Dangling earrings and chunky necklace and flower brooch and cuff bracelet is definitely too much. [As an aside, she has also changed her hair color and style so significantly since her official portrait was taken that I nearly thought I had misidentified her in the video. The flower brooch, though, has remained the same.]

Meanwhile, Senator Susan Collins made a different but equally distracting choice with this two-strand necklace:

There are two reasons why this necklace is distracting. The first is that the shorter strand is too short for her face shape. The second is that the bold shape of her jacket collar probably requires no necklace at all, or at least one that is more delicate and lighter colored.
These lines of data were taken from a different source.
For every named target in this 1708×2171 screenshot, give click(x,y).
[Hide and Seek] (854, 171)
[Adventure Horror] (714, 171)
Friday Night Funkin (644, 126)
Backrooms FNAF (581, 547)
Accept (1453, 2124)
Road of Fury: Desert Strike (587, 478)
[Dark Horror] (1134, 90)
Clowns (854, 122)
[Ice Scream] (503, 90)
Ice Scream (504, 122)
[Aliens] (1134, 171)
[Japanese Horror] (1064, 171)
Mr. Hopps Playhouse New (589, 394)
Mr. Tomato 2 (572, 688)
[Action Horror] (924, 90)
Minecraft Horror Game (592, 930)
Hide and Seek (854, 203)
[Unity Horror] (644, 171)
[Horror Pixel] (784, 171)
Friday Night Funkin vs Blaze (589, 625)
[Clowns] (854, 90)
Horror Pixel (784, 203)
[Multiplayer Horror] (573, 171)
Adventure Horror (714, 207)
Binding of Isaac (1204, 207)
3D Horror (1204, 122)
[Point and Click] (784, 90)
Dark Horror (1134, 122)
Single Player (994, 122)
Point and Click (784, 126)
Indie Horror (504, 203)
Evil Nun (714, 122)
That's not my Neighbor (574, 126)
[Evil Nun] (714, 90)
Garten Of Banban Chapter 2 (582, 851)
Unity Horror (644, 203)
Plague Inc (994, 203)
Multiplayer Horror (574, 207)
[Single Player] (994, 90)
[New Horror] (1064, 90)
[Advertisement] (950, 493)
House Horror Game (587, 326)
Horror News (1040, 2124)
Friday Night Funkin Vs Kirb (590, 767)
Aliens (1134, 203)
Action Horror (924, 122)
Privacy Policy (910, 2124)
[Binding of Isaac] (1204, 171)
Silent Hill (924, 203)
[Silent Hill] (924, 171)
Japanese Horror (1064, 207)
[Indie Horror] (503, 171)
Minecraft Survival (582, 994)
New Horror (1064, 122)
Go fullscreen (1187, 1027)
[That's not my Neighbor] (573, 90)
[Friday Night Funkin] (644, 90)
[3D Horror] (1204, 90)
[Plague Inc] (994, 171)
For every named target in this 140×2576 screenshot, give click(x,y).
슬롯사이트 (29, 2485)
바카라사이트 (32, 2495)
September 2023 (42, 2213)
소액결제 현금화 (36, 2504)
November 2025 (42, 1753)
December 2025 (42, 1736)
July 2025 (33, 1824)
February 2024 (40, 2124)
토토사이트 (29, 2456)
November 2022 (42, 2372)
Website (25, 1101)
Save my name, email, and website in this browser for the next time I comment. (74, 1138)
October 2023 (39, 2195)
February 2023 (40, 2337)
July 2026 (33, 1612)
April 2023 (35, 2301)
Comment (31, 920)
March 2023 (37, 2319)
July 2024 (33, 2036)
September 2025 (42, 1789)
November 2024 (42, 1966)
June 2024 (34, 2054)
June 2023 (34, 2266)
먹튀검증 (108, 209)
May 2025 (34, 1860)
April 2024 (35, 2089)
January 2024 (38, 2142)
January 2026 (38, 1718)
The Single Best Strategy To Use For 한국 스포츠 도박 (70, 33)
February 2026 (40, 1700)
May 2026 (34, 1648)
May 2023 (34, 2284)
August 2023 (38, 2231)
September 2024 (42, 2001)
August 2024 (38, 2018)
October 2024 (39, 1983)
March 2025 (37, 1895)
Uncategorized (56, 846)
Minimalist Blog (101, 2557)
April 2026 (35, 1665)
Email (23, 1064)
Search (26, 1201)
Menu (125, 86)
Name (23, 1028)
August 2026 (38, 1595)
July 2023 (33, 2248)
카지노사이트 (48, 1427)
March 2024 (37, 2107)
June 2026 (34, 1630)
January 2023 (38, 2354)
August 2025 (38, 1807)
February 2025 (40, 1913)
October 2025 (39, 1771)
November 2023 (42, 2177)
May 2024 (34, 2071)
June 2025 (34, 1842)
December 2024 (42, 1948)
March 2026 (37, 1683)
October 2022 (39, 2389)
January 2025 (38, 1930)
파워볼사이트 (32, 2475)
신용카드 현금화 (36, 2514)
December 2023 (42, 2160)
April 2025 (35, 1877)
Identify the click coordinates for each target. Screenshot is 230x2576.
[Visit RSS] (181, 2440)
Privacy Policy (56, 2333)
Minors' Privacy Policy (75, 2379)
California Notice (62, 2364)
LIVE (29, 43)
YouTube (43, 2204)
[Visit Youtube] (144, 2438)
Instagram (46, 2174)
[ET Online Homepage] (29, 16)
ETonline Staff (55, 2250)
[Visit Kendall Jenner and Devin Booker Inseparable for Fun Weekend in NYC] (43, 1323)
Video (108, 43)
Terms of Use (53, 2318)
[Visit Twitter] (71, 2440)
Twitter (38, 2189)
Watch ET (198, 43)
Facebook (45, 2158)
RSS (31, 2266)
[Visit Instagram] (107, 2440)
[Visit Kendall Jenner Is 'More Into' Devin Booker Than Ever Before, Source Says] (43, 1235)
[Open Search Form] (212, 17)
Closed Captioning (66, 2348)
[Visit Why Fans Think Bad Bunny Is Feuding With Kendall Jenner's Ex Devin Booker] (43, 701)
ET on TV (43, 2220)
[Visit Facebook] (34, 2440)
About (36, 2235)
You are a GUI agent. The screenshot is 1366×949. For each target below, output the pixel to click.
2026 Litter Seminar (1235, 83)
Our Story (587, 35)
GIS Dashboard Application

With accessories, less is frequently more.

Tuesday, May 4, 2010

Kathy Dahlkemper in too much of a good thing

Back in February, we saw Kathy Dahlkemper make very successful use of animal print in her wardrobe. I encouraged you to learn from her example by sticking to two fairly simple guidelines:

1. Use a print in an abstract scale.
2. Keep the proportion of your outfit in animal print minimal.

These were useful guidelines, which Rep. Dahlkemper illustrated perfectly. So I cannot explain to you why just two months later, she violated both of them:

This jacket is so distracting that I actually checked her official biography to make sure she doesn't have a hobby of big game hunting that I didn't know about - searching from some reason, any reason why she would choose to wear this. It's so unfortunate, because the congresswoman clearly had something to say about defense spending, but she's being drowned out by her clothes.

Saturday, May 1, 2010

Claire McCaskill in black and white and red all over

This week's Goldman Sachs hearings got plenty of play on late night television in part because of some of the colorful language the senators chose to quote in their questioning. One result was that a Homeland Security and Government Affairs committee hearing ended up getting a lot more exposure than usual. Claire McCaskill looked powerful in black, white and red:

Senator McCaskill gives a great example of how blondes can wear bold colors by use of color blocking. Her black jacket is broken up by the white facing on the stand up collar and red cuffs. The red top is broken up by the chunky white necklace. Creating variation in this way keeps her from being overwhelmed by color saturation. This look is very successful for a high-profile day.